* [What to do]
Your answer should consist of the complete listing, repeated verbatim.

* [Task input]
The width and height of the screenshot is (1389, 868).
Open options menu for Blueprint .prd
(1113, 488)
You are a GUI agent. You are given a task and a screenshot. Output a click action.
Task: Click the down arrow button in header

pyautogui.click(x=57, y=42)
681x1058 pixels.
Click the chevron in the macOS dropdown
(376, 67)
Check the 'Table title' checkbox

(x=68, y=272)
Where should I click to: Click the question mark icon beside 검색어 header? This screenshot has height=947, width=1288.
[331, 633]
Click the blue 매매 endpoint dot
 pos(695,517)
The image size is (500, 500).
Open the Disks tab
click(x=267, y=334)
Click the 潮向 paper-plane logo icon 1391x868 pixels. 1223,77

* [Response for this exercise]
The width and height of the screenshot is (1389, 868).
Open options menu for Blueprint .prd
(1113, 488)
You are a GUI agent. You are given a task and a screenshot. Output a click action.
Task: Click the down arrow button in header

pyautogui.click(x=57, y=42)
681x1058 pixels.
Click the chevron in the macOS dropdown
(376, 67)
Check the 'Table title' checkbox

(x=68, y=272)
Where should I click to: Click the question mark icon beside 검색어 header? This screenshot has height=947, width=1288.
[331, 633]
Click the blue 매매 endpoint dot
 pos(695,517)
The image size is (500, 500).
Open the Disks tab
click(x=267, y=334)
Click the 潮向 paper-plane logo icon 1391x868 pixels. 1223,77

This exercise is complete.